A questão do consumidor colecionador

(*) Rizzatto Nunes

rizzatto_nunes_05Hoje retorno a um assunto de que aqui já tratei, que me foi sugerido por meu amigo Outrem e que me parece bem atual. Com efeito, meu amigo contou que, certa vez, foi convidado para ir com outro amigo dele a um jantar na casa de um empresário. “Modo de dizer”, disse ele. “É que o empresário era investidor de empresas falidas… Sei lá. Mas tinha muito dinheiro, pelo menos pelo que pude ver de sua casa e demais coisas e também do que ele falava”.

Pois bem. Conta meu amigo que, lá chegando, foram convidados para ir ao andar debaixo, numa espécie de subsolo, para conhecer a adega de vinhos. Suntuosa, muito bem equipada e com um estoque de centenas de garrafas, muitas delas raras adquiridas em leilões internacionais e, claro, caríssimas. Todas devidamente catalogadas pelo próprio proprietário que, com muito orgulho, mostrou-as dando ênfase em vários rótulos.

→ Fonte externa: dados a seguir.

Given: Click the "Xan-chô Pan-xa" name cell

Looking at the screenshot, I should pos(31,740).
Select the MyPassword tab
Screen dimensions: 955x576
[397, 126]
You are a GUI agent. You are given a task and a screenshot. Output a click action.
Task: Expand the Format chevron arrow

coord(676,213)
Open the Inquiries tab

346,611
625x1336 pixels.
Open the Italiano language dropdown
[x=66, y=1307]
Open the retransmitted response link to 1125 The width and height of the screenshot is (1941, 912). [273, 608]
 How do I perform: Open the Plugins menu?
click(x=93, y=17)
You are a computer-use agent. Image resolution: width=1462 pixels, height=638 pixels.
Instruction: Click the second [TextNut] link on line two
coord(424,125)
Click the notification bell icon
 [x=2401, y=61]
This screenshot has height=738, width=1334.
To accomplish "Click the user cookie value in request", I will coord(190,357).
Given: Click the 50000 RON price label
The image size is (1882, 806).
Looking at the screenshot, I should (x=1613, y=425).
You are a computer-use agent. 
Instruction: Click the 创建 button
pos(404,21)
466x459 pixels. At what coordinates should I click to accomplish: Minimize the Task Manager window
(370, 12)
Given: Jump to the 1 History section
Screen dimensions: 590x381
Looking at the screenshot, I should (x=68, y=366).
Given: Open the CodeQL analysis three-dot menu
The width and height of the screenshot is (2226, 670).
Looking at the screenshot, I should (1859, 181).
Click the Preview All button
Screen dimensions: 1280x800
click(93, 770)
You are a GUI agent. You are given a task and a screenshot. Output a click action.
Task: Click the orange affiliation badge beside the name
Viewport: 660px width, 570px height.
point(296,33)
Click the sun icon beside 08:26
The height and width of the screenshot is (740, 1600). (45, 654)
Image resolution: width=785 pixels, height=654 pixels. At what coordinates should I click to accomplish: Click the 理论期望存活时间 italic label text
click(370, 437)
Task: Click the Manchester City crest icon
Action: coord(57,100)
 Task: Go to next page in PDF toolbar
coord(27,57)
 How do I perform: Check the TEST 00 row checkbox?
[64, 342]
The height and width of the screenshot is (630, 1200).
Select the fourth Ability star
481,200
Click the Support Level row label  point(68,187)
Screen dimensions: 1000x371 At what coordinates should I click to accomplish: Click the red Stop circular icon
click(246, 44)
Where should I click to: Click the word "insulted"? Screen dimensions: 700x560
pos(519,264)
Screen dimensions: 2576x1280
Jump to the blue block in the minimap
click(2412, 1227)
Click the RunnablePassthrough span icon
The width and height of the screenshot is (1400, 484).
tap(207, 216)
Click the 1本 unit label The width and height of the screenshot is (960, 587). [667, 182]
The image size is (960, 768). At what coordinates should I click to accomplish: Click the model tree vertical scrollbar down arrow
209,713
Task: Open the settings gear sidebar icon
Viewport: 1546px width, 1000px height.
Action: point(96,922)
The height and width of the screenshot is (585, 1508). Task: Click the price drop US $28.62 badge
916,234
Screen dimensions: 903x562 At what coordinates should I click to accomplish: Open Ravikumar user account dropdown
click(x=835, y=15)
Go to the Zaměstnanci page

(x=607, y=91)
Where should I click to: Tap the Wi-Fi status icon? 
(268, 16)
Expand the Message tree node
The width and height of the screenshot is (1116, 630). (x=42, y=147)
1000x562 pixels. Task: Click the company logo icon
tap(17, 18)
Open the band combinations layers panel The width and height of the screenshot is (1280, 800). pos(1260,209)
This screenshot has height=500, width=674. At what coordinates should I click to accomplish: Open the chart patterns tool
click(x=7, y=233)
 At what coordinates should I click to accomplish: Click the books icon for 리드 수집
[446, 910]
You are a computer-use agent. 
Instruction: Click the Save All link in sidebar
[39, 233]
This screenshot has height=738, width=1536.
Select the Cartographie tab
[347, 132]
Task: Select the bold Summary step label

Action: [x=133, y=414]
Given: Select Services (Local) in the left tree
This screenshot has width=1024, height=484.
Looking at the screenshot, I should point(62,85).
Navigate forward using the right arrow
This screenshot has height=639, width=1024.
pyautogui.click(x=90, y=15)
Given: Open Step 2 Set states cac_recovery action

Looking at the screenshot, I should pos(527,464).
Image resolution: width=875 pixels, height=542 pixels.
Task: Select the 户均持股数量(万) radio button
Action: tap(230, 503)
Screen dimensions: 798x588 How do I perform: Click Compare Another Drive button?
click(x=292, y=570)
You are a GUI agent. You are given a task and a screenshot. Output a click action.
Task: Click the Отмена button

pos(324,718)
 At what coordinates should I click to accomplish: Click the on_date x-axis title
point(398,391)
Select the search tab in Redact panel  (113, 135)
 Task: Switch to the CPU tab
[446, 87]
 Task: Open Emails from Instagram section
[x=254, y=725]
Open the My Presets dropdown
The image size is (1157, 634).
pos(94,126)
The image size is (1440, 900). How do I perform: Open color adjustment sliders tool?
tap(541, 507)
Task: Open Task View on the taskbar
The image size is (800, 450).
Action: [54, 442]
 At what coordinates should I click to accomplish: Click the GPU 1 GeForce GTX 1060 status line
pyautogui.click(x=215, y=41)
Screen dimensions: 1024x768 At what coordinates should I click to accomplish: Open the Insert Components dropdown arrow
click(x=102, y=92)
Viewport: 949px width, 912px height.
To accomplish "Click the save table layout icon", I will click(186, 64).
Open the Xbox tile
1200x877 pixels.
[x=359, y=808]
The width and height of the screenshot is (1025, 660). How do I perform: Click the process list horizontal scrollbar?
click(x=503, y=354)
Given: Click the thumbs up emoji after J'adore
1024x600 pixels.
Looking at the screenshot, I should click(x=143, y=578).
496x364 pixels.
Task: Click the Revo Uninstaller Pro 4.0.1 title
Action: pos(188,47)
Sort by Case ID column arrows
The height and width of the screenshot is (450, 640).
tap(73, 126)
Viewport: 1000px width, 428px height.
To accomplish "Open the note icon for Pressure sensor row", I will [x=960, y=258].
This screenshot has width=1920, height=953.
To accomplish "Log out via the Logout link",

O. Ego animou-se. Pensou: “Me dei bem. Hoje tomarei um vinho que jamais poderia tomar”. Mas que nada. Feita a visita à adega, o anfitrião os levou para o andar térreo até outras três adegas dessas compradas em lojas de eletrodomésticos (embora das maiores e mais sofisticadas) e, abrindo uma das portas, escolheu duas garrafas de vinho e dali dirigiram-se à mesa para o jantar. Eram bons vinhos, mas nada que pudesse fazer frente aos raros e espetaculares da adega e que chegaram a passear nos sonhos de meu amigo.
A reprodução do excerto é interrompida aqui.